■ 次の課題:
1: この旅行記に出てくる地名を、初めて登場する順にすべて挙げてください。
2: この旅行記のうち、「それがお前、いざ近付いて見たらよぉ、」という語句を含むところから始まり「の不平等さに胸が詰まります。」で終わる部分を、一字も変えずに書き写してください。

■ 本文抜粋:
_ _ _ _ _ _ _
オヤジじゃなくてアイスクリームを下さい。~貧困とカンボジアと私~
この写"心"についてはこちら↓
【旅アート】自分探しの旅で自分は見つかるのか【オリジナル作品】 - Bunkoh Style -WorldWide-
暑くて暑くて、頭がフラフラしてきた。元から悪い頭なのに更にフラフラしちゃったら、どうなんのこれ?ゴミ?俺の脳みそゴミ?いやいや、どれくらいしんどかったかって、
この看板が本気でアイスクリームに見えちゃったくらい。
ね?遠くから見るとアイスクリームが3本並んでるように見えるでしょ?
それがお前、いざ近付いて見たらよぉ、
3人のオヤジだったんだよ。いらねっ。
前回
約2,800kmの激走でベトナムを制した僕は次なる国、カンボジアへと歩を進めた。
東南アジアはおろか、アジア全域の中でも最貧国の一つであるこの国。発展は著しいとは言われているものの、まだまだそれは大都市だけで、やはり地方の田舎はご覧の通り。
ホコリまみれのスリッパ、むしろ裸足で未舗装の道を歩いて通学する子どもたち。物を乞うわけでもなく、ただただ外人である僕に興味津々のようでした。持っていたガムをあげる事くらいしか出来ない自分の無力さと、この世の不平等さに胸が詰まります。
_ _ _ _ _ _ _
■ 資料:
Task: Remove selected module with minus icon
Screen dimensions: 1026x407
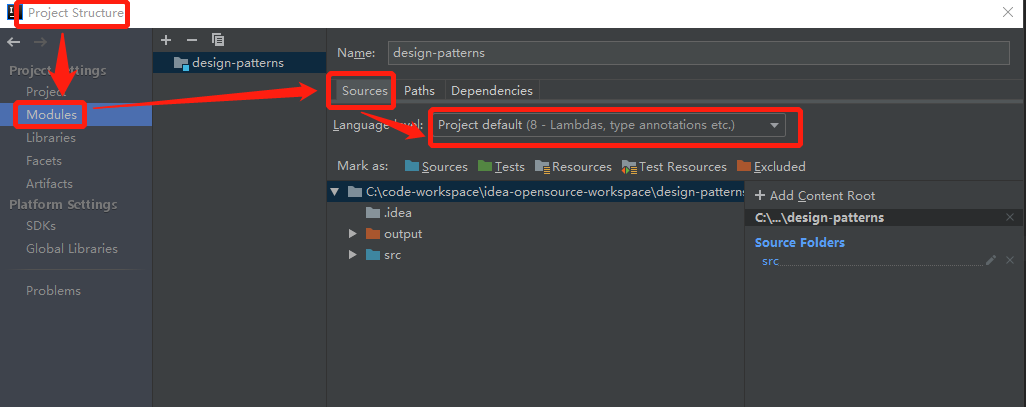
_ _ _ _ _ _ _
■ 解答:
1: カンボジア、ベトナム、東南アジア、アジア

2:
それがお前、いざ近付いて見たらよぉ、
3人のオヤジだったんだよ。いらねっ。
前回
約2,800kmの激走でベトナムを制した僕は次なる国、カンボジアへと歩を進めた。
東南アジアはおろか、アジア全域の中でも最貧国の一つであるこの国。発展は著しいとは言われているものの、まだまだそれは大都市だけで、やはり地方の田舎はご覧の通り。
ホコリまみれのスリッパ、むしろ裸足で未舗装の道を歩いて通学する子どもたち。物を乞うわけでもなく、ただただ外人である僕に興味津々のようでした。持っていたガムをあげる事くらいしか出来ない自分の無力さと、この世の不平等さに胸が詰まります。